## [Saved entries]
=== Section Start ===

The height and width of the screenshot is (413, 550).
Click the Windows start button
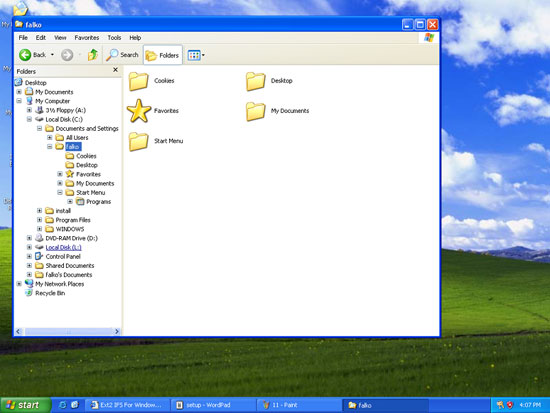pos(25,405)
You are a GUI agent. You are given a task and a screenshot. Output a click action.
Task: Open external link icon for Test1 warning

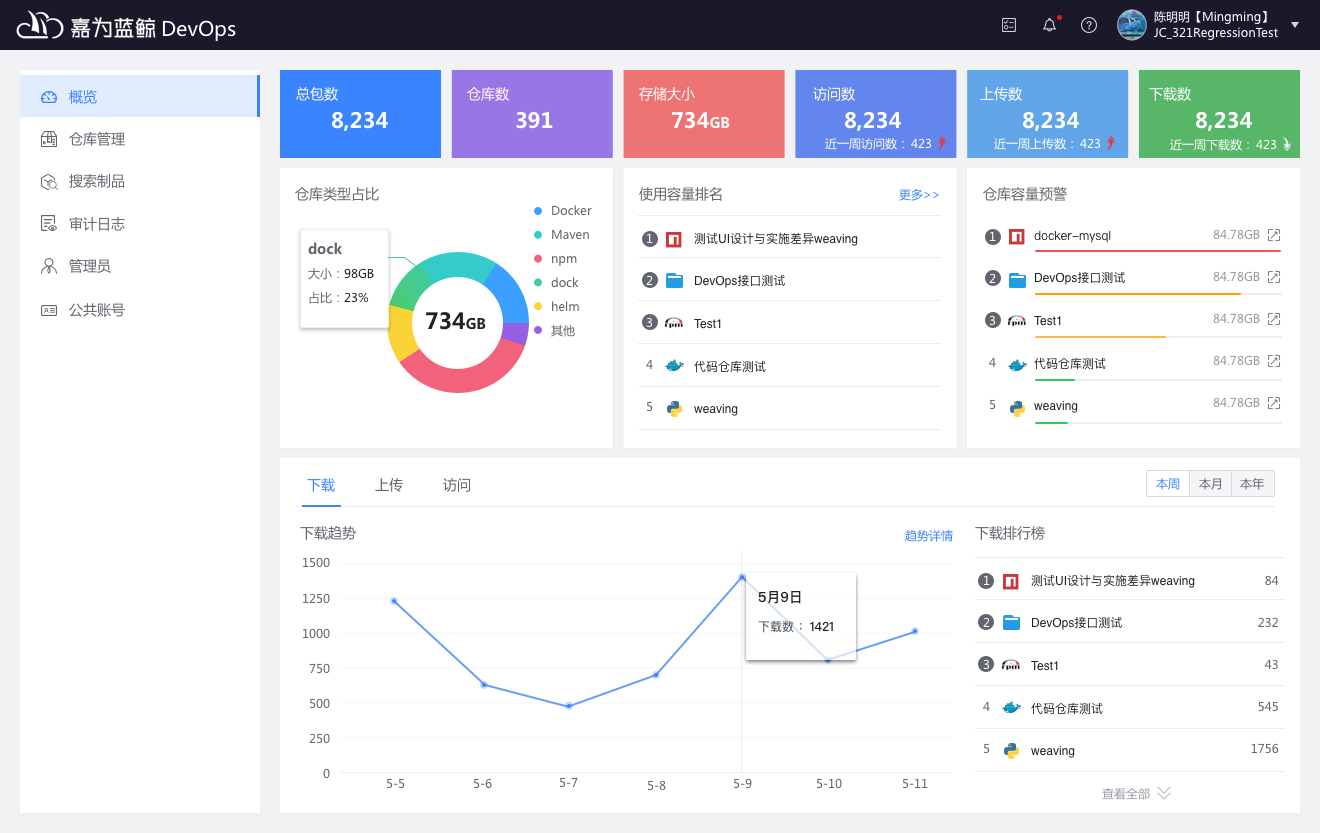[x=1274, y=319]
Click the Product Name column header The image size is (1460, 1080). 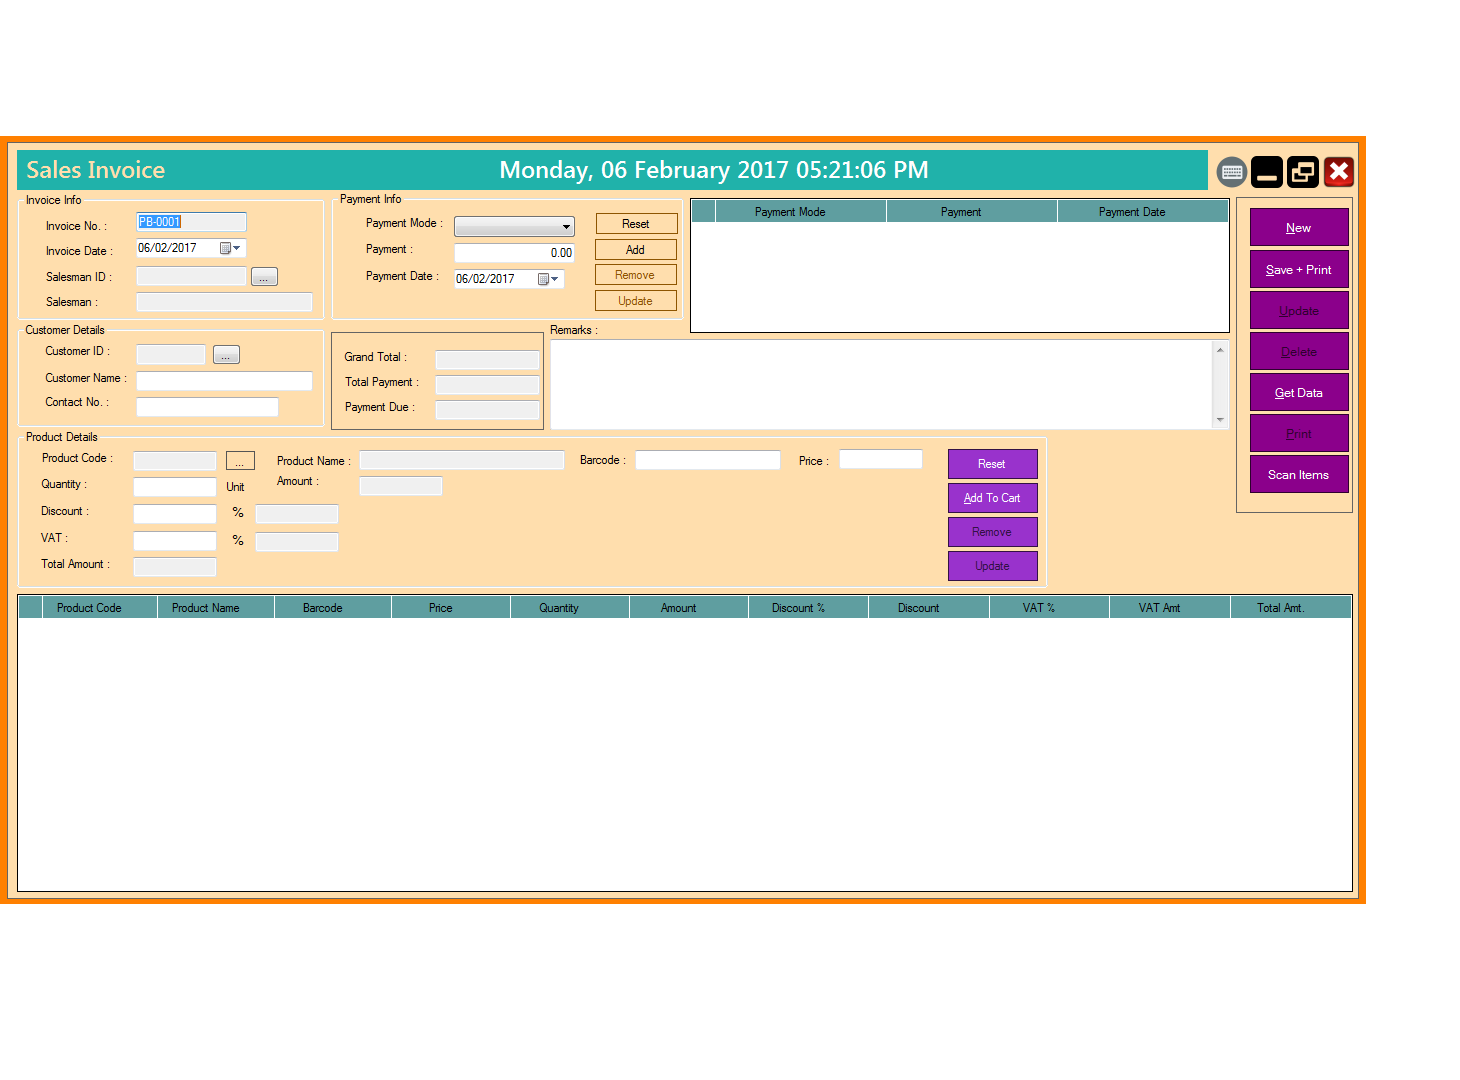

=== Section End ===

If a line contains the string "screenshot", it counts toward the total; state that total for the records above and nothing more.

2